◆ WORK TO BE COMPLETED:
Count up the lines below that include the string "computer" and report the number by itself.
+++
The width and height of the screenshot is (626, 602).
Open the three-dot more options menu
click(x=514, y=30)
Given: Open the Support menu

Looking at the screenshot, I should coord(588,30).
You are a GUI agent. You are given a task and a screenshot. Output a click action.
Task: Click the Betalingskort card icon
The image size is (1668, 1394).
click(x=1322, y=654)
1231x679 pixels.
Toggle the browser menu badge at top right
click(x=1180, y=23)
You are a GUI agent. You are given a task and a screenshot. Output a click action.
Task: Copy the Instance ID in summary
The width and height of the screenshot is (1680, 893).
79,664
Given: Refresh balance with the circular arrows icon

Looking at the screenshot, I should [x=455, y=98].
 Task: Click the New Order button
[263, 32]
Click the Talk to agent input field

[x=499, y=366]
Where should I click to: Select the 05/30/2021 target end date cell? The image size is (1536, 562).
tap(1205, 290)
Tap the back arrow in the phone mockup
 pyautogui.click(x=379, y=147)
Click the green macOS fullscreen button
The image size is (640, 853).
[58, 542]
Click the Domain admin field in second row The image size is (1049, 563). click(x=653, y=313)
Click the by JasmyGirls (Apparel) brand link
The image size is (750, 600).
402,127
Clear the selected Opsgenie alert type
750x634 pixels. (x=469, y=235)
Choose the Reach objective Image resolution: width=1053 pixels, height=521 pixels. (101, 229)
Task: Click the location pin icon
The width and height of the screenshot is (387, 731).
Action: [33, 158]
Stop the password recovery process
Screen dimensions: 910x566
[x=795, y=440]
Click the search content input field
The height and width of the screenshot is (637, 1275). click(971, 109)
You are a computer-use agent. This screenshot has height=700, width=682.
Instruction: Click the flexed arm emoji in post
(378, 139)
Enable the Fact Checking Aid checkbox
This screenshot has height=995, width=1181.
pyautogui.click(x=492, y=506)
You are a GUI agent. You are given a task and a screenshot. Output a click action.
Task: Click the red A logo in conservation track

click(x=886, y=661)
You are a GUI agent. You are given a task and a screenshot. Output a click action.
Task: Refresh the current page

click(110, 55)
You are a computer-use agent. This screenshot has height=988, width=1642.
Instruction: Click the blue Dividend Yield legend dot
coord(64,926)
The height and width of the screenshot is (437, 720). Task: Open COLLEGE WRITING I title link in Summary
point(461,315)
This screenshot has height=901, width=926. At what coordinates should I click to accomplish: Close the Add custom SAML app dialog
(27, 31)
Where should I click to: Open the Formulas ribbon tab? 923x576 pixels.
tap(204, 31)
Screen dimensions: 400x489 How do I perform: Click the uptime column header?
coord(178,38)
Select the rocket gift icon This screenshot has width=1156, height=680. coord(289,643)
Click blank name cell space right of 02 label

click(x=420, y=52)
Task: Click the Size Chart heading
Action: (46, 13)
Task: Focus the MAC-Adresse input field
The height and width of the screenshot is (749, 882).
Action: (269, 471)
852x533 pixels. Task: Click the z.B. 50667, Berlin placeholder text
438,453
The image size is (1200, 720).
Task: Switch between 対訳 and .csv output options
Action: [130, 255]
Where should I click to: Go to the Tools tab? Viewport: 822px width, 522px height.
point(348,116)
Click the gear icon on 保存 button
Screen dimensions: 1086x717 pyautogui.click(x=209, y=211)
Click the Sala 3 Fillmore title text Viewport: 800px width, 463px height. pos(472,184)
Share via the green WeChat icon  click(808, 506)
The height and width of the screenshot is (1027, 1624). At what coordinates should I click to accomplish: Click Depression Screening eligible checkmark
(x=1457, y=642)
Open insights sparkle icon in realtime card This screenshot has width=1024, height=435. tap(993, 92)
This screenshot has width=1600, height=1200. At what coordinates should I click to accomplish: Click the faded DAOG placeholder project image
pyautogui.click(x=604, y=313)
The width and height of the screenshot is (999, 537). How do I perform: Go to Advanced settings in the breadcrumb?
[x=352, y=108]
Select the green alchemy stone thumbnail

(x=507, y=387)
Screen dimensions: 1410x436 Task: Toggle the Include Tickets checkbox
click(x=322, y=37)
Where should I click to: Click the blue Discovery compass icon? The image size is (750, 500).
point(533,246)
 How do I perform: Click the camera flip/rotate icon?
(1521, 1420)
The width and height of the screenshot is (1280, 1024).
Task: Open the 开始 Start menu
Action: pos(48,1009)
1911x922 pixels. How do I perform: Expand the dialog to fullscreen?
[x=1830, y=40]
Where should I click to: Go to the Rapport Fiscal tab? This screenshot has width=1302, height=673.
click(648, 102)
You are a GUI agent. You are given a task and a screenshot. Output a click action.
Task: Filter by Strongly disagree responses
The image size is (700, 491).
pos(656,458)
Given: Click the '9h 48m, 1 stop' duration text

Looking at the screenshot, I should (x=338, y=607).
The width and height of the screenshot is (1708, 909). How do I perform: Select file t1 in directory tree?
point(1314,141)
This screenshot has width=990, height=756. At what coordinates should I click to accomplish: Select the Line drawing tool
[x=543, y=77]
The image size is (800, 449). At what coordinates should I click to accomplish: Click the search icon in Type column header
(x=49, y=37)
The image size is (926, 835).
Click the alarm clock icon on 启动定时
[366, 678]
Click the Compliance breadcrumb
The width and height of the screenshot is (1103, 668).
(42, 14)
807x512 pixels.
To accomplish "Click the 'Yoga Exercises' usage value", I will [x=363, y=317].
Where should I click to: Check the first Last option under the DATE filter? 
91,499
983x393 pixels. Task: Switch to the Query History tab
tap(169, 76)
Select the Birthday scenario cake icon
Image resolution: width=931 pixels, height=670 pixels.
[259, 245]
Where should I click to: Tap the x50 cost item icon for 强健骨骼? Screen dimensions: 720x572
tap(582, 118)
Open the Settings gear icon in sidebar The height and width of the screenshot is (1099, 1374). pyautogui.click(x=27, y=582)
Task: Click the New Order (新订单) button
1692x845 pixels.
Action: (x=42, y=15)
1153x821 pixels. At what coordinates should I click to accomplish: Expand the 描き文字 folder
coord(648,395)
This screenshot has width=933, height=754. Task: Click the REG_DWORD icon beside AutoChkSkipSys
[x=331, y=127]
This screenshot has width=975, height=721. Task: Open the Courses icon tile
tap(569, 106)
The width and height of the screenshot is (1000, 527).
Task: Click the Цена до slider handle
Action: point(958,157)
+++
◆ ANSWER TO THIS TASK:
2